To conclude, as others, we realise that such B cell targeted therapies may be relevant only for a subset of patients and ineffective in other subsets (eg, black patients did not seem to benefit from belimumab). Blys levels at baseline19 or immunological abnormalities identified by post hoc analyses20 but unconfirmed in real life are not sufficient to define patients who are likely to respond. We think that the data/samples collected during the ILLUMINATE and BLISS trials are fantastic opportunities to develop biomarkers to identify responders to these new drugs.

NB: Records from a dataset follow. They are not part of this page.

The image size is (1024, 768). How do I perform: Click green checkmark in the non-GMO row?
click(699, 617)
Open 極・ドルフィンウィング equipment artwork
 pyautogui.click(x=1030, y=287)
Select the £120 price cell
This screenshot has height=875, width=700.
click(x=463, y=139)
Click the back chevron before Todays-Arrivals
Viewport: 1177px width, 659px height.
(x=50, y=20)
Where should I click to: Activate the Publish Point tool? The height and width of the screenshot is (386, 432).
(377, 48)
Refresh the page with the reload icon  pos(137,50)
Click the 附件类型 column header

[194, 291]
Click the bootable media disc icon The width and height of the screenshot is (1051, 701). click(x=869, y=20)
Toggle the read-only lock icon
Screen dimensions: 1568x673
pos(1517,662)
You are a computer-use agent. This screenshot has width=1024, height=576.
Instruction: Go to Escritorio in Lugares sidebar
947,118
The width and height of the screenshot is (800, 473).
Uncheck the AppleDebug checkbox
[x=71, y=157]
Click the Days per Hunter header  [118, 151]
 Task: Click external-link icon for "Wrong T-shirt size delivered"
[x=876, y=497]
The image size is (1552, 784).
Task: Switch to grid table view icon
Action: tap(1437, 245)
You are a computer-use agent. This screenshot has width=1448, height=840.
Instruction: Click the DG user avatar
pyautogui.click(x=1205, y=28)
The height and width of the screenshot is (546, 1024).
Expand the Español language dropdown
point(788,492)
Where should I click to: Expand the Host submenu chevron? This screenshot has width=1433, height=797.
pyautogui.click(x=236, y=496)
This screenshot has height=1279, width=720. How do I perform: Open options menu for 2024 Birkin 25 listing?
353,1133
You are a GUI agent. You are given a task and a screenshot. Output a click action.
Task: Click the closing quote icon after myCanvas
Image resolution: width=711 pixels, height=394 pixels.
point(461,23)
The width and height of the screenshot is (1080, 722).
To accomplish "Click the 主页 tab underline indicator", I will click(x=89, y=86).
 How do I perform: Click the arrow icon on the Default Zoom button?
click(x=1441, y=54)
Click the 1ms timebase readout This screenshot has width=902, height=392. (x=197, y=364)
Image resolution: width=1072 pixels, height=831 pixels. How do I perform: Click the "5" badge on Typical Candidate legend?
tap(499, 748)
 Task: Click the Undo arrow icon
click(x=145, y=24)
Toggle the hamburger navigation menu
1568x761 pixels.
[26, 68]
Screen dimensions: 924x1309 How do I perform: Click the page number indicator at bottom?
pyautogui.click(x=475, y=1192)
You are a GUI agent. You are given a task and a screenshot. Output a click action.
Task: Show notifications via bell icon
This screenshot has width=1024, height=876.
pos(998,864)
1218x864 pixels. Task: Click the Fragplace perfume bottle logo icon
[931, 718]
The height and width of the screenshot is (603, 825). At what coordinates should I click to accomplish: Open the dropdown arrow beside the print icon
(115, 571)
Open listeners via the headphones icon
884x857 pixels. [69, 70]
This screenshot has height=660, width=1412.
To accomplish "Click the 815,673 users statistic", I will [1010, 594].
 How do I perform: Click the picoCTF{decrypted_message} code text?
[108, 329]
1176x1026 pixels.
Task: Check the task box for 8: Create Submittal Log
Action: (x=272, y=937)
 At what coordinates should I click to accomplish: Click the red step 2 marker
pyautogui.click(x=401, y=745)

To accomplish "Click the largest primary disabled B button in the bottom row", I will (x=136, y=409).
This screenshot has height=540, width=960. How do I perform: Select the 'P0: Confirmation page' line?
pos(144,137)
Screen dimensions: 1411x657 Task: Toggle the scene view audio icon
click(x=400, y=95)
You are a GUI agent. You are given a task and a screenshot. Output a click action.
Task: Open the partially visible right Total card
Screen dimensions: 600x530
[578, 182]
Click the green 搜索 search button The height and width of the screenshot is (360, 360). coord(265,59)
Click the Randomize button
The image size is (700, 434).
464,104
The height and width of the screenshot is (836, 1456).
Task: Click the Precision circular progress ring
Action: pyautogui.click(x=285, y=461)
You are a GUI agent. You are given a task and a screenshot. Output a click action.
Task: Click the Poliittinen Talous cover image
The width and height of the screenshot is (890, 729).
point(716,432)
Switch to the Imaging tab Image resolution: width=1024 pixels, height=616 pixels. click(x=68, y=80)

High-throughput immune monitoring should be applied to this important task,21 using several broad-spectrum technologies in association as developed, for example, in the collaborative European Molecular Reclassification to Find Clinically Useful Biomarkers for Systemic Autoimmune Diseases (PRECISESADS) project.22 Public access to these data sets, as in the GlaxoSmithKline (GSK) initiative,23 should also help in the design of new outcome measures that reach clinical and not only statistical significance.24 In the meantime, we will have to deal with the paradox of these three biologics targeting B cells directly or indirectly in SLE: one (rituximab), with no label but prescribed; a second (belimumab), difficult to prescribe in spite of its label and a third (tabalumab), quite similar to the second but that even did not get the chance to get a label.
Competing interests None declared.
Provenance and peer review Not commissioned; internally peer reviewed.